● **WHAT TO PRODUCE**: From the line below containing "Given: Click the Oliygoh logo icon" to the final line, print each line exactly as written. No pictures belong in the copy.
** DATA RECORDS follows **
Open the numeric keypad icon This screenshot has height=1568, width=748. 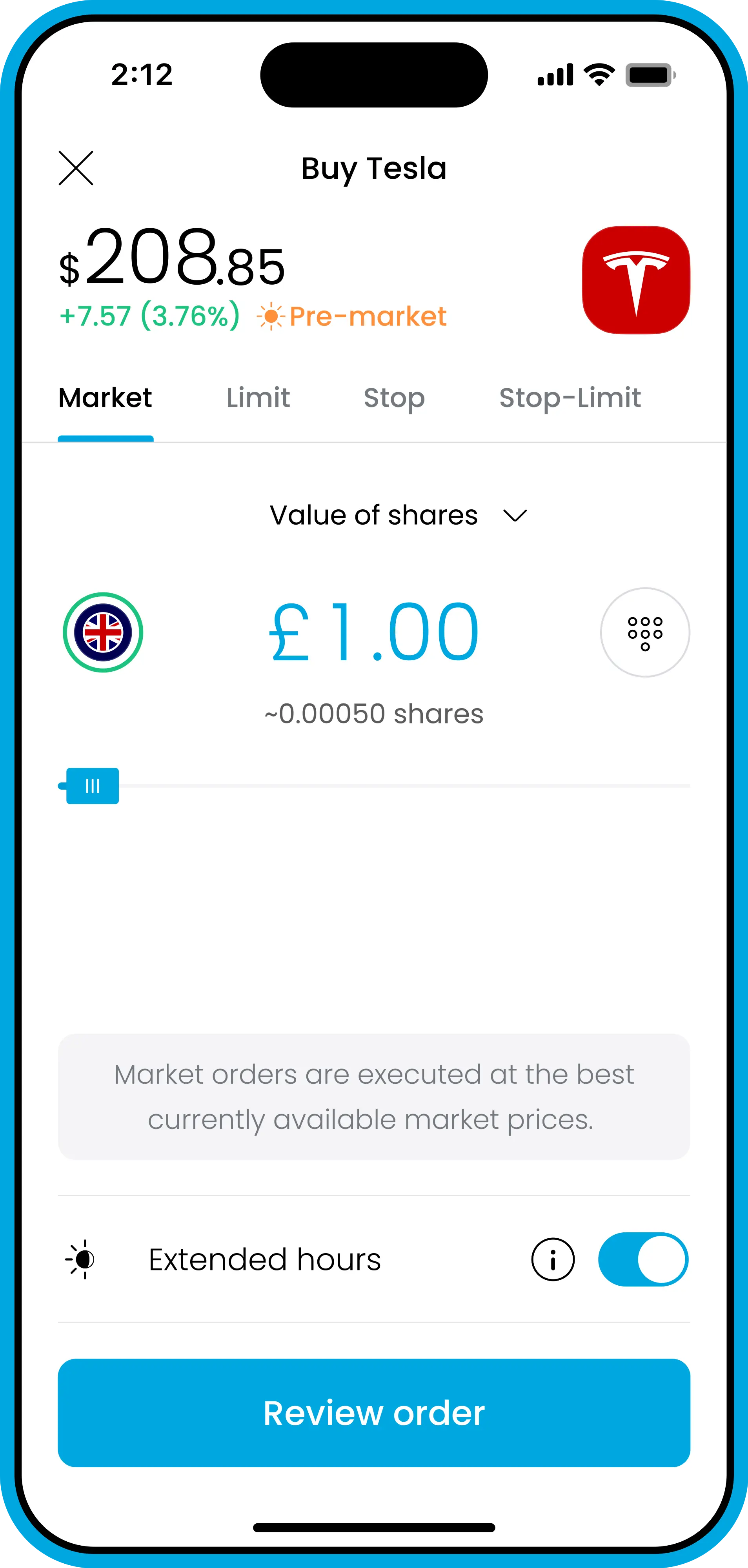pos(645,632)
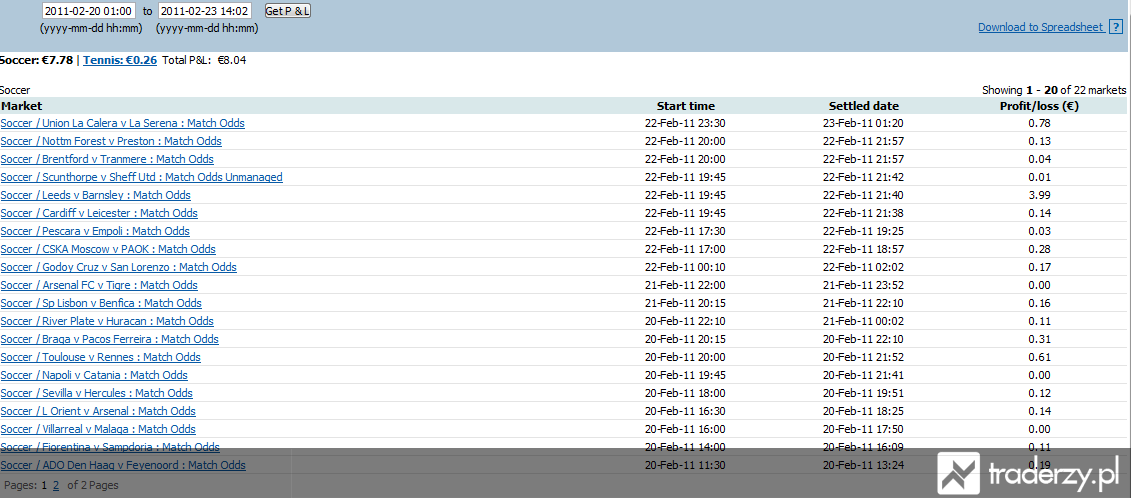Click the traderzy.pl logo icon
Viewport: 1131px width, 498px height.
[959, 473]
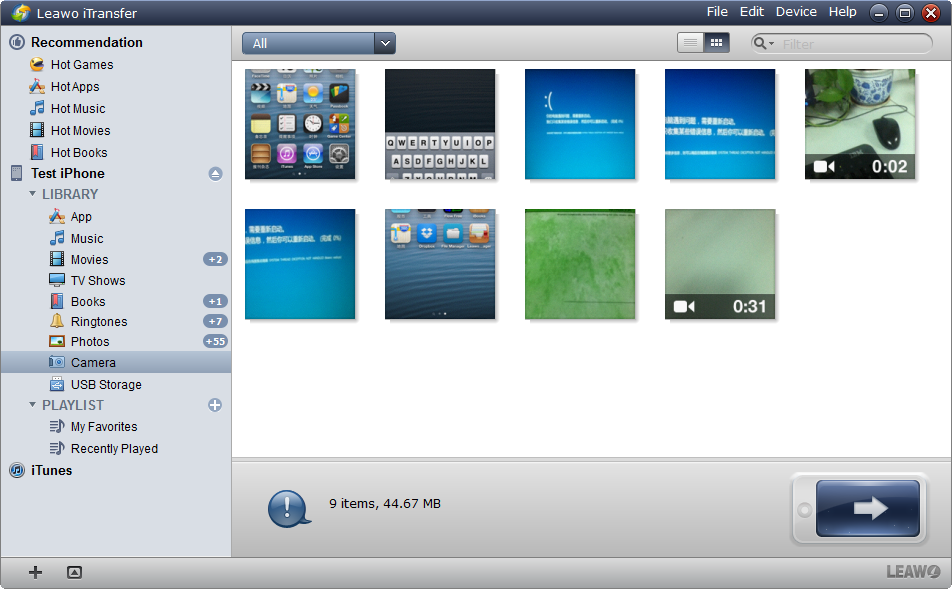Click the plus icon in bottom bar

(36, 572)
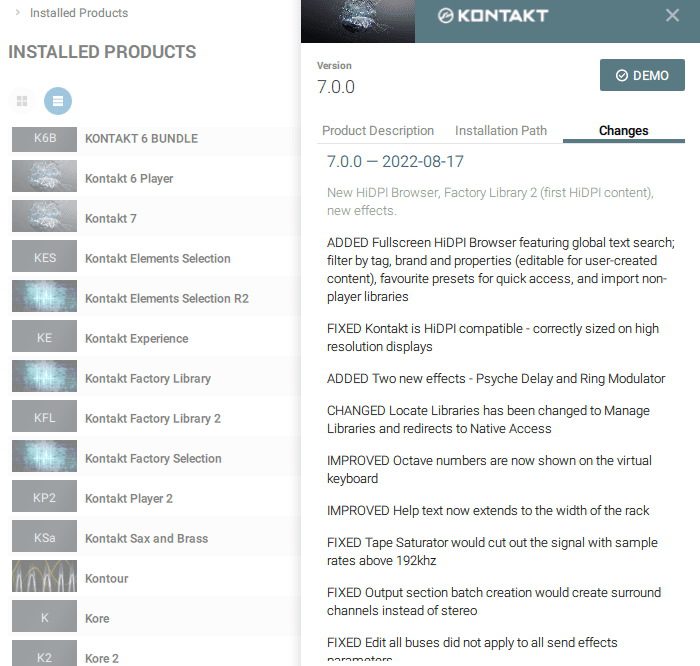Click the DEMO button

642,75
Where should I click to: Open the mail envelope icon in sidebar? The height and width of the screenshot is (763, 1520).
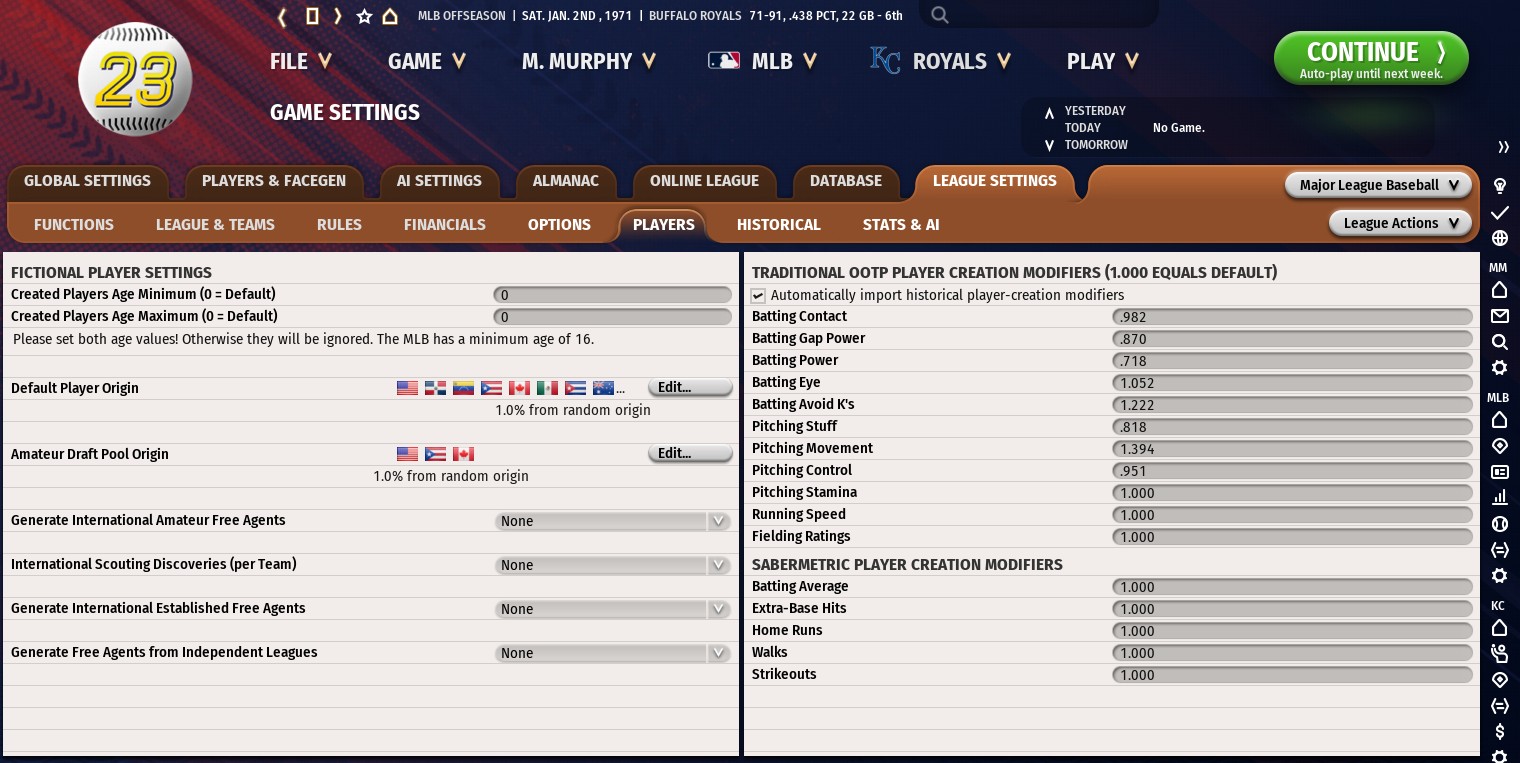pyautogui.click(x=1499, y=316)
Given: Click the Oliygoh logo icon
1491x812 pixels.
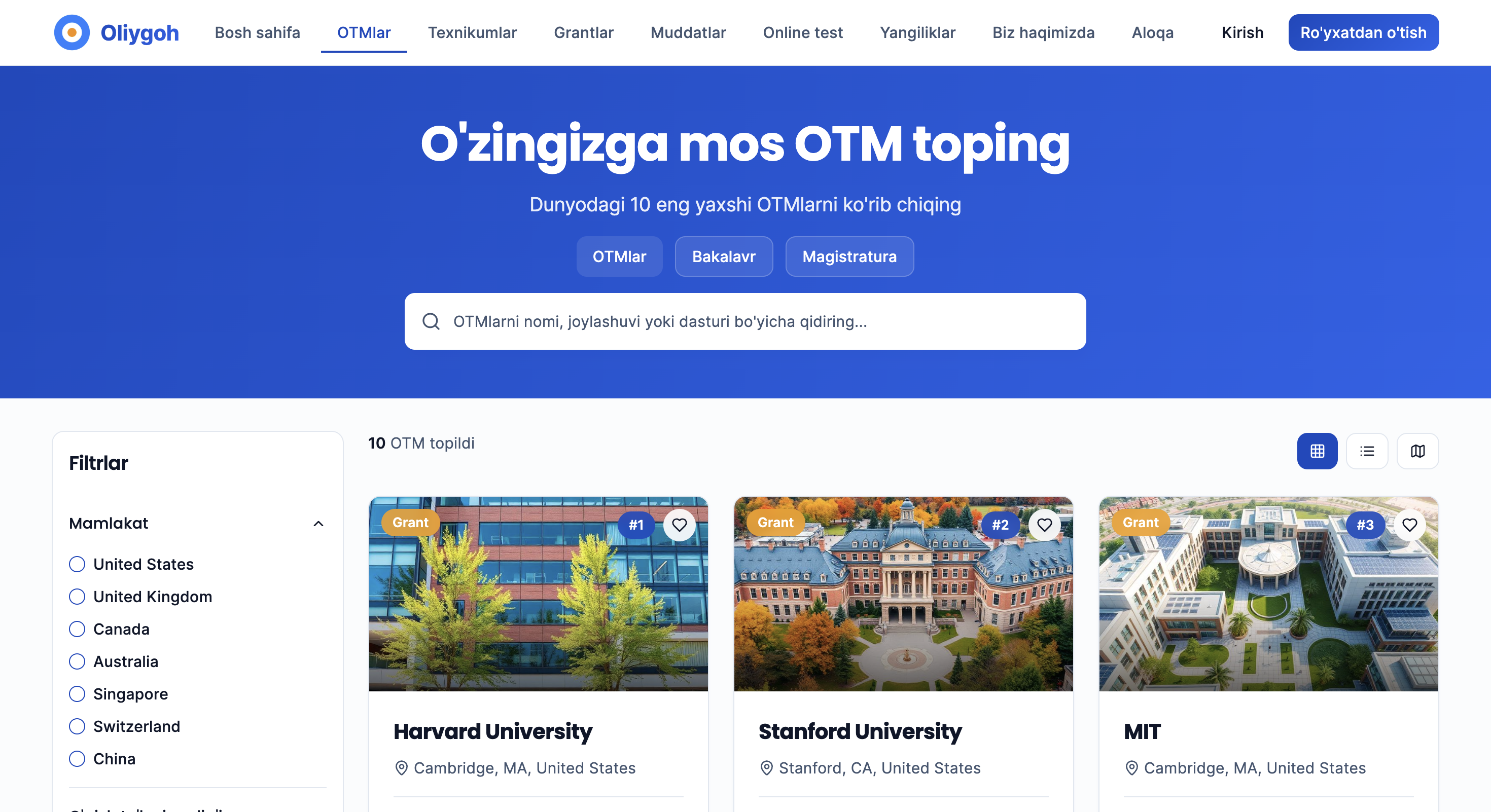Looking at the screenshot, I should 72,32.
** End of DATA RECORDS **
● **TASK SOLUTION**:
Given: Click the Oliygoh logo icon
1491x812 pixels.
Looking at the screenshot, I should 72,32.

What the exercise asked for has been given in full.